Julie Blendy, PhD, professor of Pharmacology, at the Perelman School of Medicine, University of Pennsylvania; Brigitta Gunderson, PhD, a former postdoctoral fellow in the Blendy lab, and colleagues, have been working to find out why and if there is anything that can be done to shorten the time in which antidepressants kick in.

“Our goal is to find ways for antidepressants to work faster,” says Blendy.  

The proteins CREB and CREM are both transcription factors, which bind to specific DNA sequences to control the “reading” of genetic information from DNA to messenger RNA (mRNA). Both CREB and CREM bind to the same 8-base-pair DNA sequence in the cell nucleus. But, the comparative influence of CREM versus CREB on the action of antidepressants is a “big unknown,” says Blendy.

CREB, and CREM to some degree, has been implicated in the pathophysiology of depression, as well as in the efficacy of antidepressants. However, whenever CREB is deleted, CREM is upregulated, further complicating the story.

Therefore, how an antidepressant works on the biochemistry and behavior in a mouse in which the CREB protein is deleted only in the hippocampus versus a wild type mouse in which CREM is overexpressed let the researchers tease out the relative influence of CREB and CREM on the pharmacology of an antidepressant. They saw the same results in each type of mouse line – increased nerve-cell generation in the hippocampus and a quicker response to the antidepressant. Their findings appear in the Journal of Neuroscience.

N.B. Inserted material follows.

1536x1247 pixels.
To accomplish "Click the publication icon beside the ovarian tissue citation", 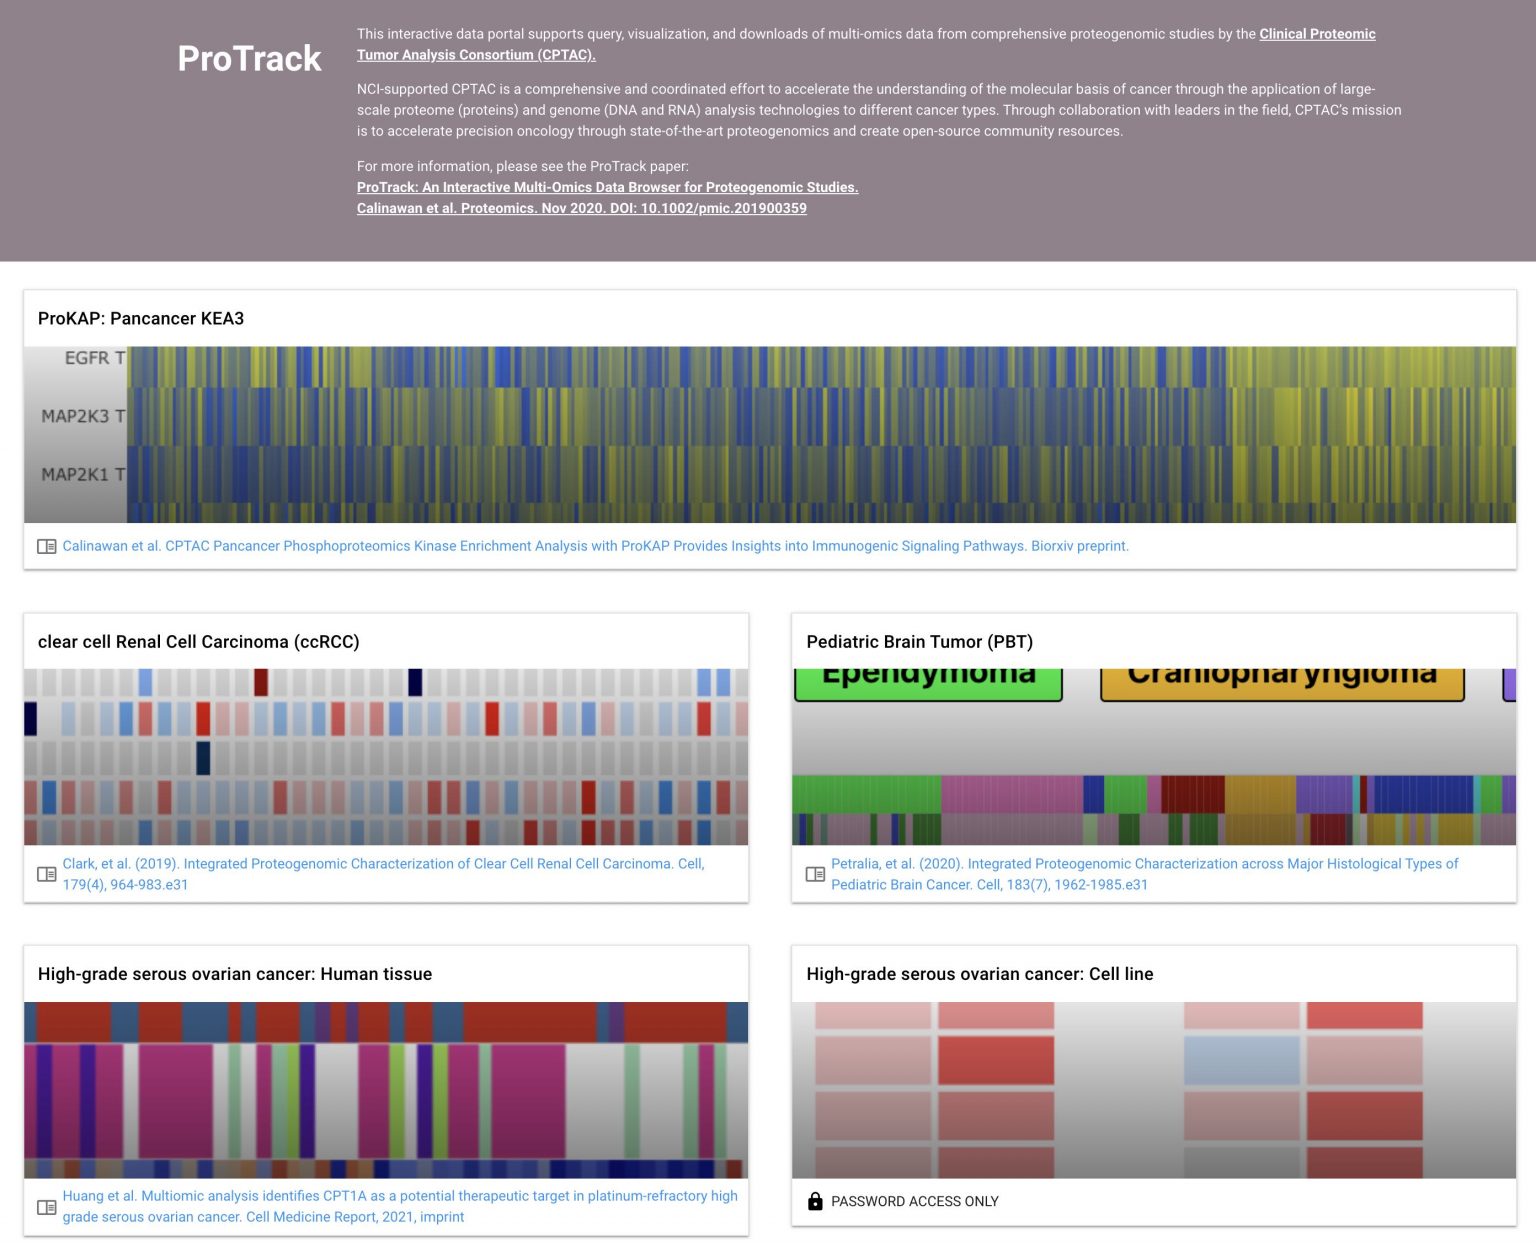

“This is the first demonstration of CREM within the brain playing a role in behavior, and specifically in behavioral outcomes, following antidepressant treatment,” says Blendy.

A Flood of Neurotransmitters

Antidepressants like SSRIs, NRIs, and older tricyclic drugs work by causing an immediate flood of neurotransmitters like serotonin, norepinephrine, and in some cases dopamine, into the synaptic space. However, it can take three to four weeks for patients to feel changes in mental state. Long-term behavioral effects of the drugs may take longer to manifest themselves, because of the need to activate CREB downstream targets such as BDNF and trkB, or as of yet unidentified targets, which could also be developed as new antidepressant drug targets.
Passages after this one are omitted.